AI LLM Decision Support in Epilepsy Surgery: A Real-world Retrospective Concordance Study Comparing GPT-5 to Expert Case Conference Consensus
Yixin Jia1, Dorris Luong2, Shahnawaz Karim3, Ning Zhong2
1Barnard College, 2Neurology, Kaiser Permanente Sacramento Medical Center, 3Neurology, Kaiser Permanente South Sacramento Medical Center
Objective:
To evaluate the concordance between artificial intelligence (AI) large language model (LLM) recommendations and multidisciplinary epilepsy surgery case conference (EPCC) consensus, and to explore the potential role of LLMs in supporting epilepsy surgery decisions in resource-constrained community settings.
Background:
Multidisciplinary EPCCs remain the gold standard for presurgical decision-making in drug-resistant epilepsy (DRE). LLMs, capable of integrating multimodal data, may serve as adjunct decision-support tools by synthesizing complex, unstructured clinical information. To date, no study has systematically compared LLM-generated recommendations with EPCC consensus or examined how concordance varies by model type or user expertise.
Design/Methods:
Standardized case vignettes—including clinical, EEG, imaging, and neuropsychological data—from patients with DRE evaluated at our center were submitted to multiple open-access LLMs.

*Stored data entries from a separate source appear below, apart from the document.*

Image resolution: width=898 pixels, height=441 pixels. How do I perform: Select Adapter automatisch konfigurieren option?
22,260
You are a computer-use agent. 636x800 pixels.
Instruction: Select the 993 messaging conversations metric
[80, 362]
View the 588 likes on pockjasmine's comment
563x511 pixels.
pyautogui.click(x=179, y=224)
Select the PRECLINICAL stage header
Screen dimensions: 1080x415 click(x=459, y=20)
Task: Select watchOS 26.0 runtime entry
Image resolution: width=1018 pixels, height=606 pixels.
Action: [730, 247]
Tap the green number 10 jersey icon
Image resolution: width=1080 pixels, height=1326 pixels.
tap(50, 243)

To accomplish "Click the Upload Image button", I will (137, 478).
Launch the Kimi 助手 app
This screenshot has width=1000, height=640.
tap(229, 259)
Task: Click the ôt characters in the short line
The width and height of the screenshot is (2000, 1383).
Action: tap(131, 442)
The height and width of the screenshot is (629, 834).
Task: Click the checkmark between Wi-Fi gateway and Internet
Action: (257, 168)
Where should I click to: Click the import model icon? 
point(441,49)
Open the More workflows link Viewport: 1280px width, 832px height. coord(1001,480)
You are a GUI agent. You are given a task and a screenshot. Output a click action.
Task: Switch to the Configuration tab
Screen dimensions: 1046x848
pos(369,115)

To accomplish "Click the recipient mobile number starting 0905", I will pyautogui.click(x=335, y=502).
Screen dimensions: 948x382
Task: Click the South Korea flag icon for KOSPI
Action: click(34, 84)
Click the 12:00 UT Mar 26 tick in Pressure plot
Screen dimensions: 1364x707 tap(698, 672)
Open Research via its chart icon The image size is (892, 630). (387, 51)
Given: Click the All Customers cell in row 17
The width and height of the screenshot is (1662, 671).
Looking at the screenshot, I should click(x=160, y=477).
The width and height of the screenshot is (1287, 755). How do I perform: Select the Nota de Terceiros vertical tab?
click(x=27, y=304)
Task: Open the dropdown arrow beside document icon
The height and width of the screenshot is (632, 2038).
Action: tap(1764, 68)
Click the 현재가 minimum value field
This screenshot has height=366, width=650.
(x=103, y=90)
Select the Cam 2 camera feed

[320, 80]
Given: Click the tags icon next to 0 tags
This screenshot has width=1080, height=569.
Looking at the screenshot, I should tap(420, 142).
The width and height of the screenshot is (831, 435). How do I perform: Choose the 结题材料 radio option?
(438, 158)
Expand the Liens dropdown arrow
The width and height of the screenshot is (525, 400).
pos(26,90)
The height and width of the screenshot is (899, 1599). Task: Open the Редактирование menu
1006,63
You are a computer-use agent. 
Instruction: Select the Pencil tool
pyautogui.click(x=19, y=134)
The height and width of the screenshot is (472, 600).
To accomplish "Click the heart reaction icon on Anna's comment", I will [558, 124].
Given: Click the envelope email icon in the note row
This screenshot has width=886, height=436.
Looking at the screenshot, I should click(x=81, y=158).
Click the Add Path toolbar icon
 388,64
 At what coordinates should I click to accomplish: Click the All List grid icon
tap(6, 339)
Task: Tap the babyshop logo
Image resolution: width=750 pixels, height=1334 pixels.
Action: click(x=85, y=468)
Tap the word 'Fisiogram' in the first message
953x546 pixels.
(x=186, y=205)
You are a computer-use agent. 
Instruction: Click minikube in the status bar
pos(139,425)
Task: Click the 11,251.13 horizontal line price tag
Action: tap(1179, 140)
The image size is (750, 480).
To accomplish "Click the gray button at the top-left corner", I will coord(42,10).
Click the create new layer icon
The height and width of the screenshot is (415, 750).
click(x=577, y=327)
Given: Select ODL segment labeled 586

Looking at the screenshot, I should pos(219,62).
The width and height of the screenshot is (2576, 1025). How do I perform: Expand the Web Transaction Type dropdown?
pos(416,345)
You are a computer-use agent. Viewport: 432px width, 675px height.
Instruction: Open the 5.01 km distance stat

Model outputs were compared with EPCC consensus across four domains: primary recommendation, lateralization, invasive monitoring targets, and ancillary testing. Concordance was scored, and Cohen’s κ was calculated for inter-model and inter-user comparisons.
Results:
Initial pilot testing (10 cases) compared general-purpose models (GPT-5, Gemini, Meta AI) with a domain-specific model (OpenEvidence). OpenEvidence achieved higher concordance (κ = 0.42 ± 0.22) than the general-purpose models. The focused GPT-5 analysis (30 vignettes) included exploratory inter-user comparisons between epilepsy expert-guided and novice-guided use. GPT-5 achieved identical overall concordance with EPCC consensus (56.7%) for both users, with moderate agreement between expert- and novice-guided GPT outputs (κ = 0.54 ± 0.17, p < 0.01). However, both configurations demonstrated reduced confidence in lateralization, invasive targeting, and ancillary test recommendations.
Conclusions:
Open-access LLMs can partially replicate multidisciplinary EPCC decision-making, achieving modest concordance across key domains. While not a substitute for expert consensus, LLMs may provide complementary decision support, particularly in community or resource-limited settings. The minimal inter-user differences observed with GPT-5 suggest practical potential for standardized use without extensive pre-training, warranting larger prospective validation, which is needed to determine clinical utility and safety.
Disclaimer: Abstracts were not reviewed by Neurology® and do not reflect the views of Neurology® editors or staff.